There are three known work-arounds:

  • Disable Java by using "--enable-languages" when configuring GCC. For example, to build just the C and C++ compilers, use "--enable-languages=c,c++".

  • Do not use "--enable-version-specific-runtime-libs".

  • Use "--with-gxx-include-dir=" to explicitly indicate where you would like the Java header files to be placed. For example, if you use "--prefix=/path/to/prefix" then using:

    --with-gxx-include-dir=/path/to/prefix/lib/gcc/<target>/4.1.0

    will place the header files in the appropriate version-specific location.


Version 2.4.1 of CruiseControl has been released. CruiseControl is an open source (BSD license) "framework for a continuous build process. It includes, but is not limited to, plugins for email notification, Ant, and various source control tools. A web interface is provided to view the details of the current and previous builds." In other words, it checks all the source out of CVS, compiles the code, runs the tests, builds the product, and then deletes everything and starts over again. Thus if anything breaks, you hear about it very quickly. 2.4.1 adds ExecBuilder, Maven2Builder, PropertyFileLabelIncrementer, and WeblogPublisher plugins.


Gaudenz Alder has released JGraph 5.7.4.8, a free-as-in-speech (Mozilla Public License/LGPL) graph component for Swing that requires Java 1.4 or later. 5.7.4.8 makes the preview of edges with children optional and allows groups to be resized independently of their children.

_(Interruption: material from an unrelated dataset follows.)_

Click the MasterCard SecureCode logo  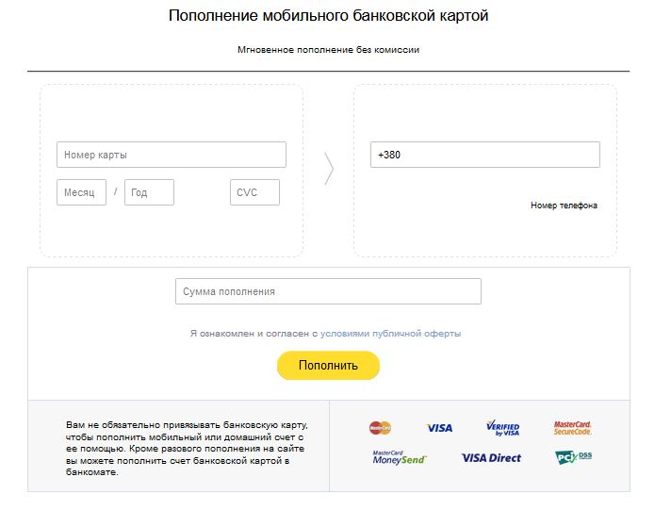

Wednesday, March 1, 2006 (Permalink)

Sun has submitted JSR-292, Supporting Dynamically Typed Languages on the Java™ Platform, to the Java Community Process. According to the JSR,

There is growing interest in running a variety of programming languages on the the Java platform, and consequently, on the Java virtual machine (JVM). This interest is increasingly focused on dynamically typed languages, in particular scripting languages.

To make it easier to produce performant, high quality implementations of such languages, we propose to add support at the virtual machine level.

Specifically, we seek to add a new JVM instruction, invokedynamic, designed to support the implementation of dynamically typed object oriented languages. We will also investigate support for hotswapping, the capability to modify the structure of classes at run time.

My big question is how this affects Java's security model, particularly since "The invokedynamic instruction is in many ways similar to the existing invokevirtual instruction. However, it is much less constrained by byte code verification rules. Instead, it relies on dynamic typechecking to ensure the integrity of the virtual machine." This is scheduled for Java 7, Dolphin. Comments are due by March 13. (Seems a bit short for such a major change.)


IBM has submitted JSR-291, Dynamic Component Support for JavaTM SE, to the Java Community Process. According to the JSR,

This specification will define a dynamic component framework including component lifecycle for existing Java SE platforms. The dynamic component model will support assembly of applications from components and support implementation detail hiding between components as well as lifecycle management of those components.

The specification will be built upon capabilities in existing Java SE platforms and provide a consistent and predictable dynamic component model across the family of Java platforms in conjunction with JSR 232 for Java ME (CDC).

The specification will enable components to be declared through metadata and be assembled at runtime using a class loader delegation network. The specification will also allow components to be dynamically life cycle managed (install, start, stop, update, uninstall).

This is intended to run on Java 1.2 and later, so despite the coincedental timing and use of the word "dynamic" in the title, I don't think it has much to do with JSR-292. Comments are due by March 13.